::: Page excerpt

Keith Cowing: Yeah. Remember the time this was, you know, I’ll be 70 in October, and I was one of those little boys watching all this. This was only 25 years after World War II. And I remember my parents reaction to this was sort of, you know, you do your job, you know, that’s what you’re there to do. Today … I don’t know, we would be different about all of it. But this was not really that much of a surprise that it went like this and how people reacted – people had gone through Apollo 1 and some of the Russians losses. So, you know, this was these guys were doing something in every everybody’s mind in service of our country. So, we kind of lost that these days. But back then it was real.

Jim Sciutto: And I mean, we’ve lost it to some degree. And that NASA’s role is smaller than it used to be because of the growth of private space companies such as spacex which has been good in many ways. But I wonder, will NASA ever capture the attention like it did all those years ago, particularly in a moment like this, with Jim Lovell leading that crew back?

::::::
::: Recorded information

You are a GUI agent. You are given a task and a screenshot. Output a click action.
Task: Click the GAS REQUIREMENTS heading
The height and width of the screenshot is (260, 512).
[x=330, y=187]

::::::

Write the next part of the interview transcript about NASA and Jim Lovell's crew, picking up right after its last line.

**Expected output:**
Keith Cowing: Well, again, NASA and I are almost exactly the same age. And, you know, you get on, you get creaky, you think back to things as they were and all that, but that said, I think NASA is fine – and probably this was in the movie too – NASA’s finest days are ahead. I think the agency could become or renew its leadership. And again, a lot of people say, ‘let’s make NASA great again’. NASA has two spacecraft in interstellar space! They’ve gone to every planet. I mean, it’s just like we’re doing this. It’s just how do you get the mojo back? And I don’t know if that’s happening now. All these people being laid off, but I don’t think the agency is beyond that ability. You just got to get the right mix of all that together.

Jim Sciutto: And of course, there are plans in the works to put men and women perhaps back on the Moon. Keith Cowing thanks for doing this.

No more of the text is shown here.